Staying Safe While Traveling
Dubai has low crime rates, including rates of theft and violent crimes. The emirate is also a welcoming and friendly place for foreigners from all areas of the globe. Despite these positive aspects it is still important to be aware of yourself and your surroundings just as you would do in any other part of the world. Keep bags and any personal possessions close to you and don't give out sensitive personal information. Be alert while using ATMs or banking facilities and don't flash any cash. If you're traveling with small children it's also important to keep your eyes on them and make sure you have adequate strollers or child seats to keep them safe. Most four- and five-star hotels in Dubai offer babysitting services with their vetted employees should you need them. During the hot summer months it's also crucial to ensure that you're staying hydrated with water and are using sunscreen to prevent burns. You may not realize it but more water and sun protection is required here, even if you don't feel thirsty or hot. Check out our post with information that helps answer the question is Dubai safe for tourists?

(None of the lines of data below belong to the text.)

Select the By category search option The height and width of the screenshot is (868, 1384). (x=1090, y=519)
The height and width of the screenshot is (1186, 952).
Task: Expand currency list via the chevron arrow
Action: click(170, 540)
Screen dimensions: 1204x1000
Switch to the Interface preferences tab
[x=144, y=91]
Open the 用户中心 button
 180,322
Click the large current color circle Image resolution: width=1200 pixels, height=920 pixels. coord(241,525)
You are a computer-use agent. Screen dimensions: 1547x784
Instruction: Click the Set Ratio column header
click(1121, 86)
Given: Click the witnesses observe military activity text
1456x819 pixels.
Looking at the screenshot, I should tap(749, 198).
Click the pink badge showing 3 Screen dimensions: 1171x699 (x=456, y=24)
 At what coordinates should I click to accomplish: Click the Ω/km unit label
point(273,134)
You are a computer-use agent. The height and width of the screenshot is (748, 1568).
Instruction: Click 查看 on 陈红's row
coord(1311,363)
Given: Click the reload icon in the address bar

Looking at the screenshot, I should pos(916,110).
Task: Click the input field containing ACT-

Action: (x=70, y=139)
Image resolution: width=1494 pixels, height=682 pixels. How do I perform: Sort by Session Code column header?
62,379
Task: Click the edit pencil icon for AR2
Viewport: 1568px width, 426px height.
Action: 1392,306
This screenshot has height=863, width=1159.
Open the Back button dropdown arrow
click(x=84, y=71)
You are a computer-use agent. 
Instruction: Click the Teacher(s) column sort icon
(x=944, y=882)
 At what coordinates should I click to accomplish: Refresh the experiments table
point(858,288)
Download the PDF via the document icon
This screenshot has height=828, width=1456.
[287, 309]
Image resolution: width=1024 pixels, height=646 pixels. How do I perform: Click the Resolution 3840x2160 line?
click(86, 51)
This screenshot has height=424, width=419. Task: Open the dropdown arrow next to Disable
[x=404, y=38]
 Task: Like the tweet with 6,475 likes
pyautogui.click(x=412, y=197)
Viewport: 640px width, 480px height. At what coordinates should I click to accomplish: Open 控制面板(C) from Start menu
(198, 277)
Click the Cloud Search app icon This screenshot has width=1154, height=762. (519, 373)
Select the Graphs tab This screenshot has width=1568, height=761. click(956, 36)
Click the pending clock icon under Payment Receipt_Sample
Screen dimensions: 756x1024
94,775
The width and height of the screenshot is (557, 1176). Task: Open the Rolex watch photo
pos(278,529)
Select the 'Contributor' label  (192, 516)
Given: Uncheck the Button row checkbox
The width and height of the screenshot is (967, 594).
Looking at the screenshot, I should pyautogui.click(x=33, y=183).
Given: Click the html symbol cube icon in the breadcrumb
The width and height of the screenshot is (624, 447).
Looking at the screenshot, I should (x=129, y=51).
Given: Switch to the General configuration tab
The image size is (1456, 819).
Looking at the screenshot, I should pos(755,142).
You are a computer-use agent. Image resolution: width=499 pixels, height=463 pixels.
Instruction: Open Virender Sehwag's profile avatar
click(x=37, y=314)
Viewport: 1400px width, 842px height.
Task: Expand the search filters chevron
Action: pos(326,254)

Dress For Your Surroundings
Hand-in-hand with Dubai's more conservative laws is a more reserved dress code. Tourists are expected to observe a level of respect for the culture by dressing appropriately. While tourists and non-native residents are not expected to wear any traditional clothing, basic guidelines of modest dress are expected to be adhered to. Women are expected not to wear any extremely revealing clothing, which, depending on the situation and area, could include not wearing tank tops or shorts. Covered shoulders and below-the-knee skirts are more acceptable, especially in highly public areas such as malls. In more majority tourist areas, dress codes are often more relaxed or not as strictly enforced. More relaxed or casual rules for dress are permitted in private resorts or hotels, some shopping centers, and in the desert. Swimwear, including swimming trunks or bikinis are acceptable at public and hotel pools and beaches. So if you're at a place such as, say Aquaventure Waterpark, you can wear your normal swimwear.